One limitation of the GROUP_CONCAT function is that you can’t directly limit it’s output. Say for example you have an order table and a products table and you wanted to list all the orders for a specific product, you could probably do this:
SELECT p.product_name, GROUP_CONCAT(o.order_id ORDER BY order_id DESC SEPARATOR ', ') as order_ids FROM product p INNER JOIN orders o ON (o.product_id = p.product_id) GROUP BY p.product_id
This would produce this:
+--------------------------------+------------------------+ | product_name | order_ids | +--------------------------------+------------------------+ | some laptop | 100223, 100266, 100298 | +--------------------------------+------------------------+
However, say for example you only want to show the last 2 orders for this product, you can do the following:
SELECT p.product_name, SUBSTRING_INDEX( GROUP_CONCAT( o.order_id ORDER BY order_id DESC SEPARATOR ', ' ),', ',2 ) as order_ids FROM product p INNER JOIN orders o ON (o.product_id = p.product_id) GROUP BY p.product_id
The select statement does select ALL of the matching rows from the tables, however, the SUBSTRING_INDEX function truncates the amount of values by counting the ‘, ‘ character occurrences.

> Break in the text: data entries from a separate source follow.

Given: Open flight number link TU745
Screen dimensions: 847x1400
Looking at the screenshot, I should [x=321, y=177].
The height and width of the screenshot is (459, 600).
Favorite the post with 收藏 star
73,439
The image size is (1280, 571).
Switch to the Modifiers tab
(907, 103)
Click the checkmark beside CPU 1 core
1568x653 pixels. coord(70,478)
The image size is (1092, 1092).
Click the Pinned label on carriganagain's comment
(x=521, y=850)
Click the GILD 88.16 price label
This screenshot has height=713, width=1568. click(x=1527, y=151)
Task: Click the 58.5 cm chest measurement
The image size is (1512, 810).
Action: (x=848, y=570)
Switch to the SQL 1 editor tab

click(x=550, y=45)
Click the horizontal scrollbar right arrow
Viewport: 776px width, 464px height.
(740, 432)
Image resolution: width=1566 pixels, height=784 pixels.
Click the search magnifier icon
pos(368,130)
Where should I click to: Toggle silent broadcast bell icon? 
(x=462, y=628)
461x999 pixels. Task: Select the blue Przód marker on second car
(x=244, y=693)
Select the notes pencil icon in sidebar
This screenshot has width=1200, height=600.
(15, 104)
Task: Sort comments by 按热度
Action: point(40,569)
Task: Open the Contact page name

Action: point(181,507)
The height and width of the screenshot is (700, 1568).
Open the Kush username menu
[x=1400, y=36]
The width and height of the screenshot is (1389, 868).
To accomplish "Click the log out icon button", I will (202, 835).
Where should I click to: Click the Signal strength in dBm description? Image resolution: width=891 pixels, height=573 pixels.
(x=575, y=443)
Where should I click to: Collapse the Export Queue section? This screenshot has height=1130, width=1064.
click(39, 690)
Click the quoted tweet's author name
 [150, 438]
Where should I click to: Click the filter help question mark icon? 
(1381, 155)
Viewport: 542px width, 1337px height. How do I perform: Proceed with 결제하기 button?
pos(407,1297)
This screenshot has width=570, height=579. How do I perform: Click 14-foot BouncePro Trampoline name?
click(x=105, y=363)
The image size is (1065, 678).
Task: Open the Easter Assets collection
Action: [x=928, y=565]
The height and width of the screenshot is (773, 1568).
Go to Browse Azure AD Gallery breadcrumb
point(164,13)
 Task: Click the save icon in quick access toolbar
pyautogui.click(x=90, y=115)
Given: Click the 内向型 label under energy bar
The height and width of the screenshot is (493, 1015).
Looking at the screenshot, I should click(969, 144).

Here’s the result:
+--------------------------------+------------------------+ | product_name | order_ids | +--------------------------------+------------------------+ | some laptop | 100223, 100266 | +--------------------------------+------------------------+
Permalink: http://www.websitefactors.co.uk/mysql/2011/07/mysql-limit-the-values-in-the-group_concat-function/
This was very helpful – thanks.
Now I guess the only issue would be to test the performance of the substring_index function on large child record volumes.
Yes, that would be interesting to see.